Then the dogging and shrieking and hustling and tearing have to be gone through all over again. (This on a red-hot day, mind you, with clouds of blinding dust about, the yolk of wool irritating your eyes, and, perhaps, three or four thousand sheep to put through). The delay throws out the man who is counting, and he forgets whether he left off at 45 or 95. The dogs, meanwhile, have taken the first chance to slip over the fence and hide in the shade somewhere, and then there are loud whistlings and oaths, and calls for Rover and Bluey. At last a dirt-begrimed man jumps over the fence, unearths Bluey, and hauls him back by the ear. Bluey sets to work barking and heeling-’em up again, and pretends that he thoroughly enjoys it; but all the while he is looking out for another chance to “clear”. And this time he won’t be discovered in a hurry.

There is a well-authenticated story of a ship-load of sheep that was lost because an old ram jumped overboard, and all the rest followed him. No doubt they did, and were proud to do it. A sheep won’t go through an open gate on his own responsibility, but he would gladly and proudly “follow the leader” through the red-hot portals of Hades: and it makes no difference whether the lead goes voluntarily, or is hauled struggling and kicking and fighting every inch of the way.

For pure, sodden stupidity there is no animal like the merino. A lamb will follow a bullock-dray, drawn by sixteen bullocks and driven by a profane person with a whip, under the impression that the aggregate monstrosity is his mother. A ewe never knows her own lamb by sight, and apparently has no sense of colour. She can recognise its voice half a mile off among a thousand other voices apparently exactly similar; but when she gets within five yards of it she starts to smell all the other lambs within reach, including the black ones – though her own may be white.

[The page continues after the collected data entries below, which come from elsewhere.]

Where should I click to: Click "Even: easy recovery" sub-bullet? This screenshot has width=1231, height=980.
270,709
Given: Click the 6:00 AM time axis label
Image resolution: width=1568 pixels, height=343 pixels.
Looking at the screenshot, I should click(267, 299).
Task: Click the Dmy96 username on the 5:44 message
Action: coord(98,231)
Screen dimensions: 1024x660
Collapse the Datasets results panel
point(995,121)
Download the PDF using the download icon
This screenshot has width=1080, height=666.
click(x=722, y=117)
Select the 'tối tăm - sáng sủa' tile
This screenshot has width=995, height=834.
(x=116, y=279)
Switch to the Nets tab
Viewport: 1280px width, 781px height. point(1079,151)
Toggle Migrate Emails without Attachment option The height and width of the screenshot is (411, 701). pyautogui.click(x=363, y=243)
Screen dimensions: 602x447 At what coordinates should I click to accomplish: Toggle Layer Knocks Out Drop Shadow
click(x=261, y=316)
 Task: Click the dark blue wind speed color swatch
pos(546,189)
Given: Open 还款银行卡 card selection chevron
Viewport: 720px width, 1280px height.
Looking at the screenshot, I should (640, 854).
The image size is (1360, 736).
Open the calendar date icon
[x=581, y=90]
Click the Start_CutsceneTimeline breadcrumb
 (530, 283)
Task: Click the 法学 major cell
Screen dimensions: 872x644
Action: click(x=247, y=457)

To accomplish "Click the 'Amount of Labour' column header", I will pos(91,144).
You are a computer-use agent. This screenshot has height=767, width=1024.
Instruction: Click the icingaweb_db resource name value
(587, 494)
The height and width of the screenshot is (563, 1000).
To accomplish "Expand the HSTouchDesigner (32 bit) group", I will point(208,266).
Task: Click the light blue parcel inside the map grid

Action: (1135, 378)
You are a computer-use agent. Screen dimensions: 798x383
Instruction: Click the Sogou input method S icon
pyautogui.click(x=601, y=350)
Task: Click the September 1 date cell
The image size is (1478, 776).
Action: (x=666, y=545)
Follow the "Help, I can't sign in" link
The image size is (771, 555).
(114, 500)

The fiendish resemblance which one sheep bears to another is a great advantage to them in their struggles with their owners. It makes it more difficult to draft them out of a strange flock, and much harder to tell when any are missing.

Concerning this resemblance between sheep, there is a story told of a fat old Murrumbidgee squatter who gave a big price for a famous ram called Sir Oliver. He took a friend out one day to inspect Sir Oliver, and overhauled that animal with a most impressive air of sheep-wisdom.

“Look here,” he said, “at the fineness of the wool. See the serrations in each thread of it. See the density of it. Look at the way his legs and belly are clothed – he’s wool all over, that sheep. Grand animal, grand animal!”

Then they went and had a drink, and the old squatter said, “Now, I’ll show you the difference between a champion ram and a second-rater.” So he caught a ram and pointed out his defects. “See here – not half the serrations that other sheep had. No density of fleece to speak of. Bare-bellied as a pig, compared with Sir Oliver. Not that this isn’t a fair sheep, but he’d be dear at one-tenth Sir Oliver’s price. By the way, Johnson” (to his overseer), “what ram is this?”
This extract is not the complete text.